[Data excerpts]
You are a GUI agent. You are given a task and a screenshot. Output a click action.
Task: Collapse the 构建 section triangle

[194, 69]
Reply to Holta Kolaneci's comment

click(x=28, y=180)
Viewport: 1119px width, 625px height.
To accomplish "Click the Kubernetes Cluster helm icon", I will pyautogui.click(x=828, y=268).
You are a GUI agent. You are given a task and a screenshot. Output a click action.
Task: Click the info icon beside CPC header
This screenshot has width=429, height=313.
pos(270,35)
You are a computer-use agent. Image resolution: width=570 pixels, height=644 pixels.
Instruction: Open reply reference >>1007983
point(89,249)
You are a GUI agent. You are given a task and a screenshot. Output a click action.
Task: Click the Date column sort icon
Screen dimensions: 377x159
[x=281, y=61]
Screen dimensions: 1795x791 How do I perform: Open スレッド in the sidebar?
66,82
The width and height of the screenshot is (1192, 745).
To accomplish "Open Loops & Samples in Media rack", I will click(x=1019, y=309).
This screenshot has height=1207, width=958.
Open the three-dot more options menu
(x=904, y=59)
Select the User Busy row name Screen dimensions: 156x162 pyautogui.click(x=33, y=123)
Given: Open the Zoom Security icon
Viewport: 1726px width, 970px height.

Work to be completed =
Write the data out again, verbatim.

Output of the task =
You are a GUI agent. You are given a task and a screenshot. Output a click action.
Task: Collapse the 构建 section triangle

[194, 69]
Reply to Holta Kolaneci's comment

click(x=28, y=180)
Viewport: 1119px width, 625px height.
To accomplish "Click the Kubernetes Cluster helm icon", I will pyautogui.click(x=828, y=268).
You are a GUI agent. You are given a task and a screenshot. Output a click action.
Task: Click the info icon beside CPC header
This screenshot has width=429, height=313.
pos(270,35)
You are a computer-use agent. Image resolution: width=570 pixels, height=644 pixels.
Instruction: Open reply reference >>1007983
point(89,249)
You are a GUI agent. You are given a task and a screenshot. Output a click action.
Task: Click the Date column sort icon
Screen dimensions: 377x159
[x=281, y=61]
Screen dimensions: 1795x791 How do I perform: Open スレッド in the sidebar?
66,82
The width and height of the screenshot is (1192, 745).
To accomplish "Open Loops & Samples in Media rack", I will click(x=1019, y=309).
This screenshot has height=1207, width=958.
Open the three-dot more options menu
(x=904, y=59)
Select the User Busy row name Screen dimensions: 156x162 pyautogui.click(x=33, y=123)
Given: Open the Zoom Security icon
Viewport: 1726px width, 970px height.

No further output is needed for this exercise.